# Cycling Plus magazines



## Yellow Fang (7 Jan 2009)

Looks like I am moving to Switzerland (touch wood), so I have stuff I need to say goodbye to. Does anyone want a big stash of Cycling Plus magazines, about two to three foot high? I also have some old What Mountainbile magazines.


----------



## Chrisz (7 Jan 2009)

Any other magazines you have stashed???


----------



## summerdays (7 Jan 2009)

Where in Switzerland... I love it as a country, if I was going to live in another country it would be high on my list.


----------



## Yellow Fang (8 Jan 2009)

Lausanne, as a research assistant at the EPFL.


----------



## a_n_t (8 Jan 2009)

European Penny Farthing Lovers?


----------



## Cathryn (8 Jan 2009)

Jammy git. Lausanne is beatiful. And very hilly!


----------



## Chrisz (8 Jan 2009)

Cathryn said:


> Jammy git. Lausanne is beatiful. And very hilly!

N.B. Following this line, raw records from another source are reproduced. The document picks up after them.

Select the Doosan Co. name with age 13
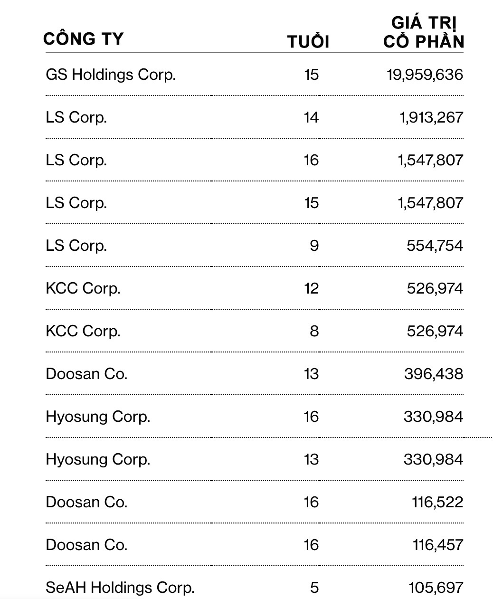The width and height of the screenshot is (493, 599). [x=86, y=374]
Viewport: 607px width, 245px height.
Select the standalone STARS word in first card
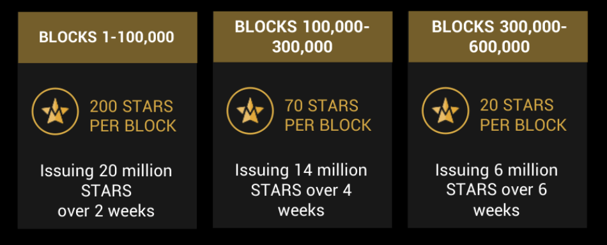(x=106, y=191)
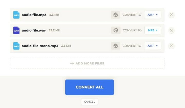
Task: Remove audio file.mp3 from the list
Action: pyautogui.click(x=171, y=15)
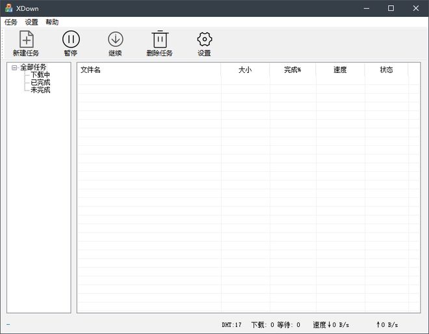Maximize the XDown window
The width and height of the screenshot is (429, 334).
[x=391, y=8]
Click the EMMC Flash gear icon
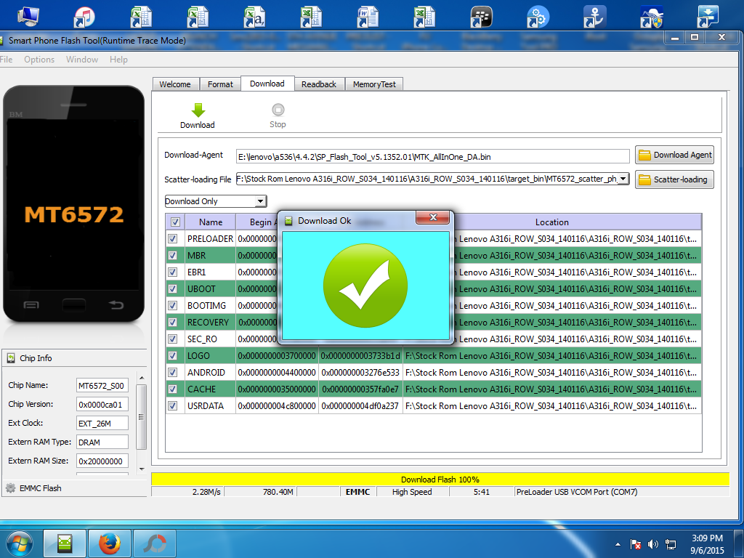 coord(10,488)
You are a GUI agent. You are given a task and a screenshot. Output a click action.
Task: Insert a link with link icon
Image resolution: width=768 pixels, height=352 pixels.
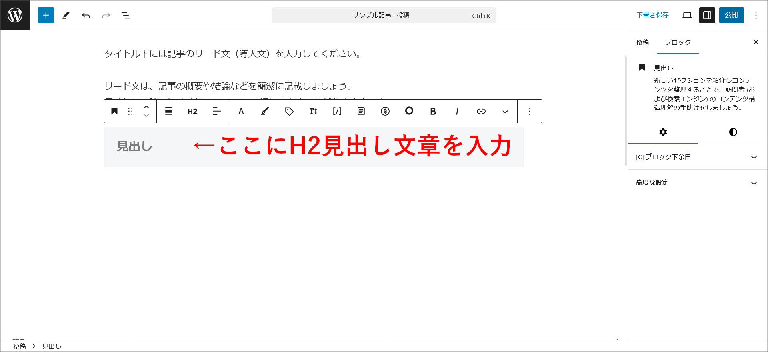coord(481,111)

No kidding!! A truly beautiful place - I cycled through there once on my way over the Alps after havng followed the Rhine down from Arnhem.


----------



## Yellow Fang (8 Jan 2009)

a_n_t said:


> European Penny Farthing Lovers?



Ecole Polytechnique Federale de Lausanne

It's a university or institute of technology. According to wikipedia, it's got a pretty good reputation, although I'd never heard of it before applying.

The styling is a bit 70s and blocky, but I can live with that.


----------



## ufkacbln (8 Jan 2009)

Take them with you - I know of a "Swiss Vet" who had an interest in Cycling Plus


----------



## Yellow Fang (13 Jan 2009)

Mags are now in the recycling skip


----------